This format can also round-trip:

- maps with non-string keys
- sets
- immutable collections
- buffers and bit buffers
- class instances
- singleton objects
- enums
- exceptions
- `Date`, `Instant`, `DateTime`
- non-finite reals
- `void`

It does so by adding Lyng-specific type tags only when necessary.

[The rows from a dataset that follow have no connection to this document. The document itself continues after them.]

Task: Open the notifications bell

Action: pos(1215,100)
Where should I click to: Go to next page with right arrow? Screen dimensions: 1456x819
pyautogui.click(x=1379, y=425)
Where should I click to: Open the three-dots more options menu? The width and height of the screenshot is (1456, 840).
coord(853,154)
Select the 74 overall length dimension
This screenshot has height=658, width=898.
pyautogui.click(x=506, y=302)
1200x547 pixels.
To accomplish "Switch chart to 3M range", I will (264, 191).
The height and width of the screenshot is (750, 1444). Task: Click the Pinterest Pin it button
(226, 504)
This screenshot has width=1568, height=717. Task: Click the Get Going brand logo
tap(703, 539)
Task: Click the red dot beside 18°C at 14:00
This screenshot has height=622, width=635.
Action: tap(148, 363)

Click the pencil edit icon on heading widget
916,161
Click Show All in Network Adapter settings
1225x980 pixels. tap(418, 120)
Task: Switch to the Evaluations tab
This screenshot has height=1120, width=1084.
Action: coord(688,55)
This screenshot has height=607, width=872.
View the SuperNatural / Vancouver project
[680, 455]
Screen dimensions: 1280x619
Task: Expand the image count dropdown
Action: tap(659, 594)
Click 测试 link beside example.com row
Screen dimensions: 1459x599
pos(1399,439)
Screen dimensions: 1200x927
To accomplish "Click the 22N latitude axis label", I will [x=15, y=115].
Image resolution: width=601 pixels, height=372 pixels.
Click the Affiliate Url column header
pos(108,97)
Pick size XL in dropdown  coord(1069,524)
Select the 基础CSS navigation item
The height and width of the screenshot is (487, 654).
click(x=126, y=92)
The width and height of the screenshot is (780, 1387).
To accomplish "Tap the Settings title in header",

## Kotlin-side extension point for more formats

Additional formats can be exported from Kotlin modules by subclassing `ObjSerializationFormatClass` and registering the
format in module scope with `bindSerializationFormat(...)`.

```kotlin
module.bindSerializationFormat(
    object : ObjSerializationFormatClass("MyFormat") {
        override suspend fun encodeValue(scope: Scope, value: Obj): Obj = ...
        override suspend fun decodeValue(scope: Scope, encoded: Obj): Obj = ...
    }
)
```

This makes `MyFormat.encode(...)` and `MyFormat.decode(...)` available from Lyng after importing the module.

(1)
: ISO8601 flavor `1970-05-06T06:00:00.000Z` is used; number of fractional digits depends on truncation on
`Instant`, see `Instant.truncateTo...` functions.

(2)
: Lists may contain any values serializable by the selected JSON layer.